In order to maintain plasma volumes within acceptable limits for patients with refractory CHF, all patients were enrolled in a long-term program of intermittent PD: 1 nocturnal exchange with ICO in 3 patients and 2 exchanges in 1 patient (ICO + 1.36% isotonic dextrose solution) (Table 1). All patients were advised to be on a low sodium diet, to take daily blood pressure measurements, and to record PD UF and body weight. Renal function, daily diuresis, body weight, peritoneal UF, mean arterial pressure (defined as diastolic pressure + 1/3 the difference between systolic and diastolic pressure), changes in NYHA class, EF, and peritonitis episodes were monitored before and during PD treatment (at 0, 3, 6, 12, 18, 24, 30, 36, and 43 months). The average of the last three measurements of the follow-up was reported for each patient. Hospitalization days due to cardiac illnesses occurring during the 12 months preceding the start of PD and during the PD follow-up period were also recorded.

Statistical analysis was performed using Student's paired t-test, with statistical significance being set at p < 0.05.
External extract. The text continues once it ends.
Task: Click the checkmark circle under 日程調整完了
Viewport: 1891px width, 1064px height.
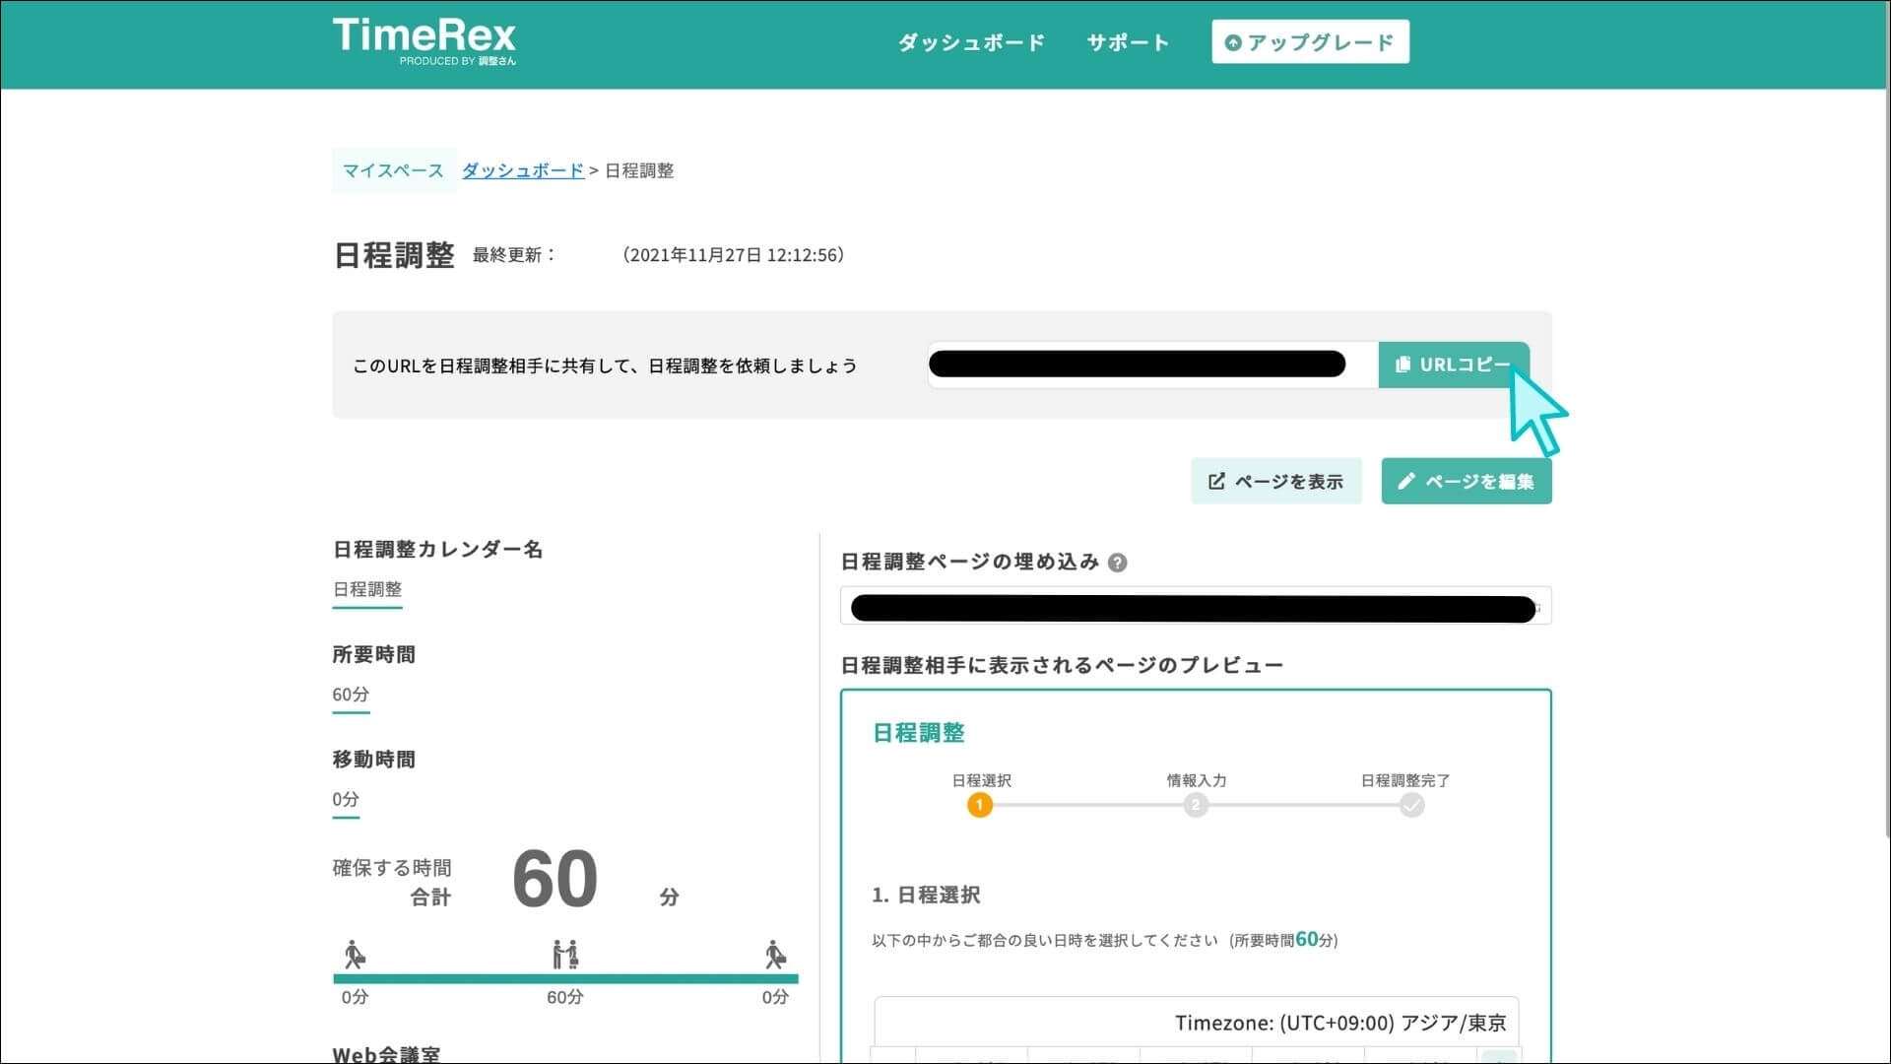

Mean follow-up was 24.3 ± 15.6 months. After being stabilized on PD, all patients had a statistically significant increase in daily diuresis (from 587.5 ± 165.2 to 1700.0 ± 141.4 mL, p < 0.003) (Table 2) and a statistically nonsignificant decrease in serum creatinine level (from 3.55 ± 1.12 to 2.37 ± 0.35 mg/dL) (Table 2). Decrease in body weight was statistically significant (11.3 ± 3.4 kg, p < 0.007) (Table 2). All patients showed a statistically significant improvement in NYHA class (from 4.0 ± 0.0 to 2.5 ± 2.6, p < 0.01) (Table 2). Mean arterial pressure increased and became stable during the follow-up period (Table 2). Ejection fraction, as measured by echocardiography, increased in 1 patient, remained stable in 2 patients, and worsened in 1 patient (EF before the start of PD 45% ± 27.7%; EF after the start of PD 59.0% ± 23.1%).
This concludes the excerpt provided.